IEA fordert eine klare und konsequente politische Unterstützung der Kernenergie
(WK-intern) – IEA calls for clear and consistent policy support for nuclear energy
The International Energy Agency (IEA) has called for nuclear energy to receive “clear and consistent policy support for existing and new capacity, including clean energy incentive schemes for development of nuclear alongside other clean forms of energy.”
Agneta Rising, Director General, World Nuclear Association said, “The IEA’s report is clear: nuclear needs to be a major source of clean energy, reliably supplying the world’s future requirements.”
The IEA made its recommendation in its publication Energy Technology Perspectives 2017, which was published today.

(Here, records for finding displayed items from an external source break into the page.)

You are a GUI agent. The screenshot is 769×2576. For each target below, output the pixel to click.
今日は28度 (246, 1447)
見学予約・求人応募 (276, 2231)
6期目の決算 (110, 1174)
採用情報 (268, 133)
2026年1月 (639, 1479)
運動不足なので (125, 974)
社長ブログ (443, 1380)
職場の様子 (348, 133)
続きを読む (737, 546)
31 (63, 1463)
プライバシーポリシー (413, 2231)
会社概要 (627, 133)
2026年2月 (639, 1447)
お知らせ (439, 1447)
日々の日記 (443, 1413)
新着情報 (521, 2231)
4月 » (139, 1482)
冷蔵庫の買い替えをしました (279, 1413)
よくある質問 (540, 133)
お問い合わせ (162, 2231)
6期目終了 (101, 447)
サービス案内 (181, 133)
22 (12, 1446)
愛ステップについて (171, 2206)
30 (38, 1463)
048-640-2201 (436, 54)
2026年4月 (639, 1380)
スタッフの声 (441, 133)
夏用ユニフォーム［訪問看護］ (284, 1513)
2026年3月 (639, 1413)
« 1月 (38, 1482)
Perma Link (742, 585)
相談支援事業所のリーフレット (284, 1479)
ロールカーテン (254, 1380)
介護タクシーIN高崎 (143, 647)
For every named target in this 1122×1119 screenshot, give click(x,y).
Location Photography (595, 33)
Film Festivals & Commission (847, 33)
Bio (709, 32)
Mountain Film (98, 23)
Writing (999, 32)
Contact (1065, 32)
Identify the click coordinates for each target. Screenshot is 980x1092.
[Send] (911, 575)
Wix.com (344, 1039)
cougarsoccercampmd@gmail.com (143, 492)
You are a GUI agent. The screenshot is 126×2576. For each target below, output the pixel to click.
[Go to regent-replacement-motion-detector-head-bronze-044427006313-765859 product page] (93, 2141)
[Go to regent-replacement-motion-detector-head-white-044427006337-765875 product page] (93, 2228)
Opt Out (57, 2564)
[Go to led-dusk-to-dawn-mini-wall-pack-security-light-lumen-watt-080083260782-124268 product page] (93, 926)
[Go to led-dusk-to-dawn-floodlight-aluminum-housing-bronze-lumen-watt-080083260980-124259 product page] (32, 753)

The report examines how the energy sector can be transformed to supply the world’s population with clean energy and avoid dangerous levels of climate change.
The IEA’s report says that increased nuclear capacity deployment could meet those objectives and “fulfil the recognised potential of nuclear energy to contribute significantly to global decarbonisation.”
The IEA’s report projects nuclear energy growing to nearly triple its current capacity by 2060. The global nuclear industry’s Harmony goal goes beyond that, setting out how nuclear energy can provide 25% of the world’s electricity by 2050 to help meet our future energy challenge.
This would require the construction of 1000 GWe of new nuclear capacity. Agneta Rising said, “The IEA’s more ambitious scenario requires deployment of largely untested technologies, such as carbon capture and storage, on a massively expanded scale. Nuclear energy has a proven track record in supplying clean energy and can be expanded quickly. The Harmony goal is a practical and achievable goal that would help ensure the IEA’s emission reduction goals are met.
” The report also says that “licensing and siting processes that have clear requirements and that do not require significant capital expenditure prior to receiving a final approval or decision” are needed to reduce investment risk.